How to complete this task:
Reproduce, exactly and in full, only the lines below from the one containing "Switch to the 替换 navigator tab" through the one containing "Click the yellow MAN-cats home icon".

(Stored records)
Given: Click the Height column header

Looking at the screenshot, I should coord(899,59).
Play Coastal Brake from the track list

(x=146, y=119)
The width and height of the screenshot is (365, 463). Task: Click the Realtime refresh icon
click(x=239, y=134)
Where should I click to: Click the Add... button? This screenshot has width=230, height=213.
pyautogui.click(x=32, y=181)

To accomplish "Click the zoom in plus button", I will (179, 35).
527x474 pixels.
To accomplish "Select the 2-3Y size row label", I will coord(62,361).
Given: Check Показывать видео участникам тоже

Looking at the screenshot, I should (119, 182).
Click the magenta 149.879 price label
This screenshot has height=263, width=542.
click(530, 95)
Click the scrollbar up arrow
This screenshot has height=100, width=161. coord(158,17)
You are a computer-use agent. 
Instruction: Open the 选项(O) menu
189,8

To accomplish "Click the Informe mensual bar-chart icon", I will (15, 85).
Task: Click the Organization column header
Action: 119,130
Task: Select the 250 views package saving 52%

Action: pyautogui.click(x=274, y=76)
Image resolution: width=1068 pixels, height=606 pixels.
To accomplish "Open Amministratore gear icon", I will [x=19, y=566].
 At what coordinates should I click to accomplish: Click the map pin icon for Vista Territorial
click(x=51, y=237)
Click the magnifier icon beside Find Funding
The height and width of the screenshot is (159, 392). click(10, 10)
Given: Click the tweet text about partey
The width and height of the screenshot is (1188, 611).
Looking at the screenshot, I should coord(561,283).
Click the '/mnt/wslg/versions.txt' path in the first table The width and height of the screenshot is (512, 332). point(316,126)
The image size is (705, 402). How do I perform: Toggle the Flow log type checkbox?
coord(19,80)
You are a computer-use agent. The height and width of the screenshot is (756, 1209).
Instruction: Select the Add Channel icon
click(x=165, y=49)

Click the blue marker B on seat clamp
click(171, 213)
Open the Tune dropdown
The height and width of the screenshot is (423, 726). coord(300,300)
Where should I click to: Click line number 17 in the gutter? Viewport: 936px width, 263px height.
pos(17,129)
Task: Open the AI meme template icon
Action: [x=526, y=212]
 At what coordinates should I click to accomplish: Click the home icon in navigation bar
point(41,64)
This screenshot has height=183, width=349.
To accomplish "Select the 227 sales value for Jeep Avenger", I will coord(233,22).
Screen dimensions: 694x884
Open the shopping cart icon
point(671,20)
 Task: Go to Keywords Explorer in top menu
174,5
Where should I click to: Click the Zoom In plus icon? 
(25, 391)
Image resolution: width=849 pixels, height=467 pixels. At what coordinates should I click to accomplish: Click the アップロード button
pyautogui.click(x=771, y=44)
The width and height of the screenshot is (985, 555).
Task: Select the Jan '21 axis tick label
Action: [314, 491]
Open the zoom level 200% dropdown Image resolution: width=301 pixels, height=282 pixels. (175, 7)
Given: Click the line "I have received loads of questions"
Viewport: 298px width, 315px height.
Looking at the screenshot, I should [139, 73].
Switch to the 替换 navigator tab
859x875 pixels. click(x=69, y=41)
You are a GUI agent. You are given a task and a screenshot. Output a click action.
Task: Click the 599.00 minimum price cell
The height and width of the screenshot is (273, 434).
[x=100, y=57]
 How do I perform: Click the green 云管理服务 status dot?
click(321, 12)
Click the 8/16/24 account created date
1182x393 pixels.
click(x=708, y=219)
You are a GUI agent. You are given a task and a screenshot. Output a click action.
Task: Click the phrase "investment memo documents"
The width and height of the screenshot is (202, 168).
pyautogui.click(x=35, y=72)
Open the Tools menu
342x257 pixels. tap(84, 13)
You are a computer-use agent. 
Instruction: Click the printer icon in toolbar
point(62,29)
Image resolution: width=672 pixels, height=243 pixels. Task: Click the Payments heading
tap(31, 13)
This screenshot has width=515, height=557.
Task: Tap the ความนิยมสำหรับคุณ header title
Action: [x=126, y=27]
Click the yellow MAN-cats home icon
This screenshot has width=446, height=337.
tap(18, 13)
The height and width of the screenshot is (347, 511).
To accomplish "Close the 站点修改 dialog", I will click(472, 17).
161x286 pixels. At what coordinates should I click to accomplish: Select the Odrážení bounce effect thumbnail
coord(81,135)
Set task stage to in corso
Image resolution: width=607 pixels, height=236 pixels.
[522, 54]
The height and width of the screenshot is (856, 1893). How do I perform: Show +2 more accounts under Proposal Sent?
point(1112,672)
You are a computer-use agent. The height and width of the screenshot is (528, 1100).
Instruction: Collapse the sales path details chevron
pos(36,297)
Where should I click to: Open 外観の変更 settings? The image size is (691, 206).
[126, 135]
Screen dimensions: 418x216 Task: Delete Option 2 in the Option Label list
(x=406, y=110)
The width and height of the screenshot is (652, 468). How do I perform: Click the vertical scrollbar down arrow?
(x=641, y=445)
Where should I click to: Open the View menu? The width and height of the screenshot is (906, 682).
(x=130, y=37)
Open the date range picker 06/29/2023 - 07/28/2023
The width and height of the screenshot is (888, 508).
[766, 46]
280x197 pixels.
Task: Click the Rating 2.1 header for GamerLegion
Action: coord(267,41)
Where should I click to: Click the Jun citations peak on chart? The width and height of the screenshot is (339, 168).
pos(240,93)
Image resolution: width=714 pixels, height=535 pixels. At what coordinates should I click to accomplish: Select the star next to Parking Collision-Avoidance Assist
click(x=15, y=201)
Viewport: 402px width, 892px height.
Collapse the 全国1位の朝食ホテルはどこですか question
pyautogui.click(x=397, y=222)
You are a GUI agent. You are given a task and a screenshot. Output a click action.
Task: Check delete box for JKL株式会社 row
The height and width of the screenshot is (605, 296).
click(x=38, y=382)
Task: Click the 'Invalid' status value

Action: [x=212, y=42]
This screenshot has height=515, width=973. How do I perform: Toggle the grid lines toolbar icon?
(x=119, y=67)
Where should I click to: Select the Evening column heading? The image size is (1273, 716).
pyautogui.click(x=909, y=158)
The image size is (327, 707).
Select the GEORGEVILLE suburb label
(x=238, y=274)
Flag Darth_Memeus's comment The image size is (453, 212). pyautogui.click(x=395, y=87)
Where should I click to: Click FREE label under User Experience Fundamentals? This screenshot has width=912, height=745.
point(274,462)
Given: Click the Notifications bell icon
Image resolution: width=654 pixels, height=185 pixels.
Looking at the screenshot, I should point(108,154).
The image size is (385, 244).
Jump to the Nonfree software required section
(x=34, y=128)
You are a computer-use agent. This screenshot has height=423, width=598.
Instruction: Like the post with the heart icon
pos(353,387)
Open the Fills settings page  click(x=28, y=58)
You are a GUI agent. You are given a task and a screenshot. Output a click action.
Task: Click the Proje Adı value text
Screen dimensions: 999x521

Solution:
Switch to the 替换 navigator tab
859x875 pixels. click(x=69, y=41)
You are a GUI agent. You are given a task and a screenshot. Output a click action.
Task: Click the 599.00 minimum price cell
The height and width of the screenshot is (273, 434).
[x=100, y=57]
 How do I perform: Click the green 云管理服务 status dot?
click(321, 12)
Click the 8/16/24 account created date
1182x393 pixels.
click(x=708, y=219)
You are a GUI agent. You are given a task and a screenshot. Output a click action.
Task: Click the phrase "investment memo documents"
The width and height of the screenshot is (202, 168).
pyautogui.click(x=35, y=72)
Open the Tools menu
342x257 pixels. tap(84, 13)
You are a computer-use agent. 
Instruction: Click the printer icon in toolbar
point(62,29)
Image resolution: width=672 pixels, height=243 pixels. Task: Click the Payments heading
tap(31, 13)
This screenshot has width=515, height=557.
Task: Tap the ความนิยมสำหรับคุณ header title
Action: [x=126, y=27]
Click the yellow MAN-cats home icon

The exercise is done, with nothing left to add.